_Problem statement_. Copy out every line of the data that follows, exactly.

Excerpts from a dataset
........

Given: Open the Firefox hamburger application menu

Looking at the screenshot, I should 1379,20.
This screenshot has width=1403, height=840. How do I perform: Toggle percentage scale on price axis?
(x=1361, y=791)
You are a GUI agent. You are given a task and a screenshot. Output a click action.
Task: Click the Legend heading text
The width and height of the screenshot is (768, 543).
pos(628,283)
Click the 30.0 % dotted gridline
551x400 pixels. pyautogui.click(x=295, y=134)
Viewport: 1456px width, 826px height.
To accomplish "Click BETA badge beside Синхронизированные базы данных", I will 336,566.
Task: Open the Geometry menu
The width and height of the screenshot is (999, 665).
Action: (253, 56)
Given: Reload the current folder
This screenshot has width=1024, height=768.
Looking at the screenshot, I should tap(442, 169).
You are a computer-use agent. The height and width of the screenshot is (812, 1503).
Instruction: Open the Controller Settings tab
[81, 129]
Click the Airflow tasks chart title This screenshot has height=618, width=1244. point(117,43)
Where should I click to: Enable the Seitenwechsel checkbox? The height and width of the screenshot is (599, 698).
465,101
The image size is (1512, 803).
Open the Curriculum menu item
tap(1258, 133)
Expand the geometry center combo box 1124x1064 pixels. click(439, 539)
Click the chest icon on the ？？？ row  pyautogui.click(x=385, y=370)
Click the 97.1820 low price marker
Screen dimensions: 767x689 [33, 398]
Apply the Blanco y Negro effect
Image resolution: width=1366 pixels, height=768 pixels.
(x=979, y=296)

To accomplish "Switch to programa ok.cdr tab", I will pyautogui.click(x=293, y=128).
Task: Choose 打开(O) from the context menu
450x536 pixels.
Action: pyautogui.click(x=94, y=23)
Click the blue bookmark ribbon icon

........

_Solution for this exercise_.
Given: Open the Firefox hamburger application menu

Looking at the screenshot, I should 1379,20.
This screenshot has width=1403, height=840. How do I perform: Toggle percentage scale on price axis?
(x=1361, y=791)
You are a GUI agent. You are given a task and a screenshot. Output a click action.
Task: Click the Legend heading text
The width and height of the screenshot is (768, 543).
pos(628,283)
Click the 30.0 % dotted gridline
551x400 pixels. pyautogui.click(x=295, y=134)
Viewport: 1456px width, 826px height.
To accomplish "Click BETA badge beside Синхронизированные базы данных", I will 336,566.
Task: Open the Geometry menu
The width and height of the screenshot is (999, 665).
Action: (253, 56)
Given: Reload the current folder
This screenshot has width=1024, height=768.
Looking at the screenshot, I should tap(442, 169).
You are a computer-use agent. The height and width of the screenshot is (812, 1503).
Instruction: Open the Controller Settings tab
[81, 129]
Click the Airflow tasks chart title This screenshot has height=618, width=1244. point(117,43)
Where should I click to: Enable the Seitenwechsel checkbox? The height and width of the screenshot is (599, 698).
465,101
The image size is (1512, 803).
Open the Curriculum menu item
tap(1258, 133)
Expand the geometry center combo box 1124x1064 pixels. click(439, 539)
Click the chest icon on the ？？？ row  pyautogui.click(x=385, y=370)
Click the 97.1820 low price marker
Screen dimensions: 767x689 [33, 398]
Apply the Blanco y Negro effect
Image resolution: width=1366 pixels, height=768 pixels.
(x=979, y=296)

To accomplish "Switch to programa ok.cdr tab", I will pyautogui.click(x=293, y=128).
Task: Choose 打开(O) from the context menu
450x536 pixels.
Action: pyautogui.click(x=94, y=23)
Click the blue bookmark ribbon icon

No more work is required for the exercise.